About Termites

ABOUT TERMITES

TERMITE TREATMENT MACKAY


DAMAGE

Termites are discovered in millions of homes each year.

How can they cause so much damage? A subterranean termite colony can include millions of termites, and the worker termites forage for food 24/7. Their food is the wood in your home: your floors, walls and ceilings. A termite may only need a 0.6mm space to pass through your foundation and reach the wood above.

SIGNS OF TERMITES

How do you know if you have termites? While it’s always best to have an inspection done by a pest management professional, termites will occasionally leave clues.
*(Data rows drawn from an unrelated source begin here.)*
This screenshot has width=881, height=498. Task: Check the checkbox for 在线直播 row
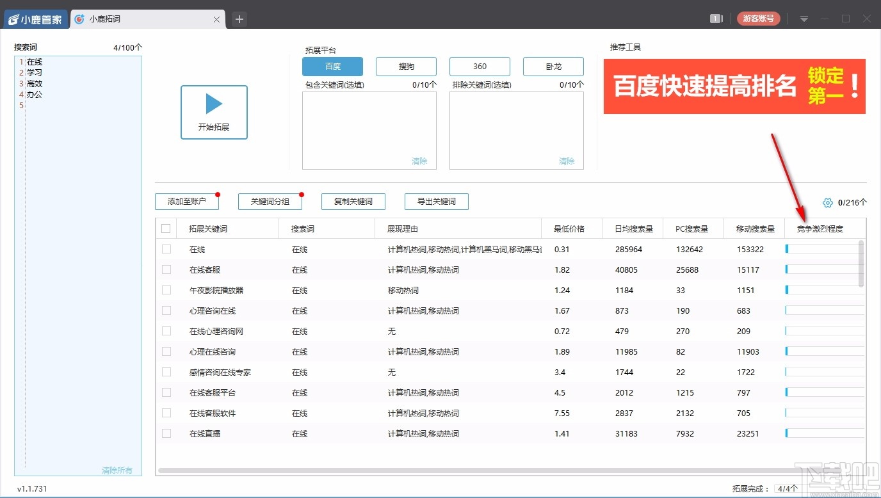click(166, 433)
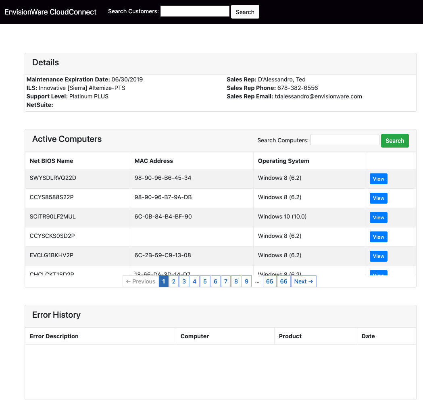Go to last page 66

pos(283,281)
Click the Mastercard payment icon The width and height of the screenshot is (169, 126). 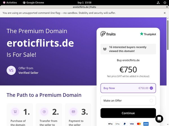click(x=139, y=124)
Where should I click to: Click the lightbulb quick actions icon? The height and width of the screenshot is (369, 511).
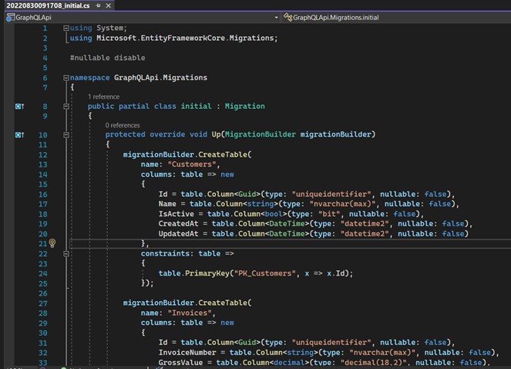[x=52, y=243]
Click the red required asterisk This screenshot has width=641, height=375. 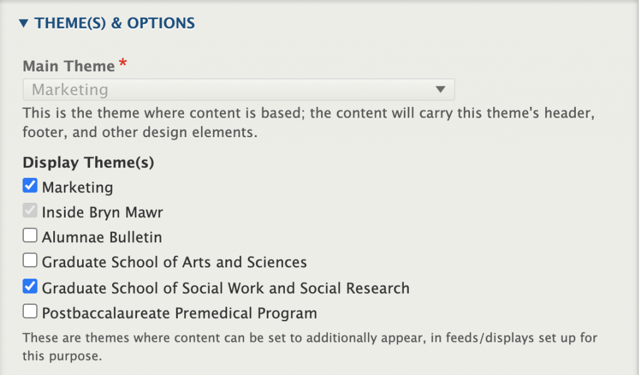coord(123,64)
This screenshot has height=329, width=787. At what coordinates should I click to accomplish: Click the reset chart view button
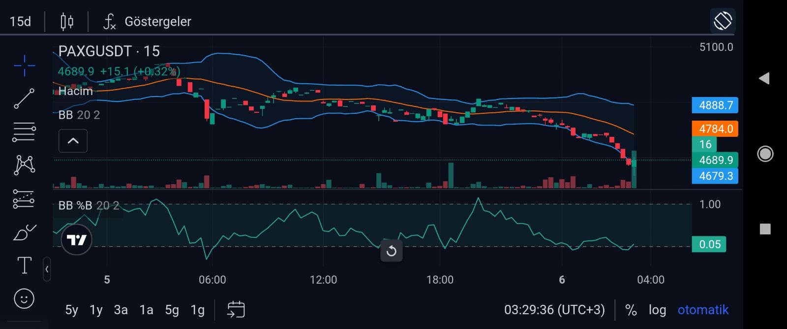[x=392, y=251]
If you do investigate, here’s what to look for.

Swarming

Termites often swarm in warmer weather and after a rain shower to start new colonies. The swarming event can be brief, so even if you do not see flying termites, you are likely to see the discarded wings around window sills, doors, heating vents, bathtubs and sinks after a swarm takes place. Termite swarmers use their wings to move away from their original colony. Their wings break off and they pair up and find locations with a wood source where the male and female can begin a new colony.

Swarming insects
Mud Tubes

Mud tubes

Foraging worker termites, the ones that eat wood to feed the rest of the colony, must stay in moist conditions and away from natural enemies like ants. To get across barriers between the soil and the wood above, termites construct small, meandering “mud” tubes from moist soil and excrement. The tubes are about the diameter of a pencil, though they can become wider. Tubes can be seen on foundation walls or inside walls, on plumbing pipes and spanning crawl spaces between the ground and the subfloor. These termite highways are a sure sign termites are or have been in the home.

Damaged wood

Termites eat wood from the inside-out along the grain, so damage often isn’t visible until it becomes significant. Termite inspectors will often tap to listen for hollow-sounding wall studs, skirting boards and floors. If the wood gives way, it may reveal a hollowed-out pattern. The wood also will include some “mud” similar to mud tubes, plus live termites.


Termites are especially robust and destructive and form large colonies. Walls of infested buildings may contain nests that hold enough moisture to allow the colony to live entirely above ground, sometimes causing bulging walls.

Damaged Wood
Sighting

Sighting

When building or remodelling in your home, keep an eye out for soft-bodied, light-coloured insects about the size of a grain of rice. Termites avoid light, so they are seldom visible in open areas.

HOW TO IDENTIFY TERMITES

Hollow wood in your home? Cracked or bubbling paint? Discarded wings? Learn how to identify the pests in your house.

Is it an Ant or Termite?

Swarming termites and ants look similar and are easily misidentified. The clearest way to distinguish them is to examine the wings (C). Termite swarmers have two sets of wings of equal length. The front pair of wings on a swarmer ant is longer than the back pair. There are other distinguishing characteristics: An ant’s waist (B) is narrower than a termite’s. Ants have a joint in their antenna (A), while termites do not. But here’s the biggest difference: Ants are usually just a nuisance. Termites damage your home.

Ant and Termite

THE TERMITE COLONY

Termite

Workers

Workers make up the overwhelming majority of the colony because they are responsible for feeding it, including the queen. These soft-bodied, clear to light-coloured termites are about the size of grains of rice. They rarely leave the dark, damp tunnels that run from the colony through the soil and into the wood of buildings. Workers continuously forage for food, maintain the nest and tend to the queen and her brood.

Soldiers

Soldiers are the defenders of the colony. They have long heads and powerful jaws, and are responsible for colony defence against natural termite enemies such as ants.

Soldiers
Reproductive pairs

Reproductive pairs (swarmers)

Male and female reproductive termites develop wings, leave the parent colony in a swarm, mate and start new colonies.

The queen

She is the largest and most important colony member because she can lay eggs at a rate of one every second ― as many as a million eggs in her lifetime. She is large, up to 4 inches long, and can live for a decade or longer under ideal conditions. If she dies, a new queen will arise to take her place and keep the colony going.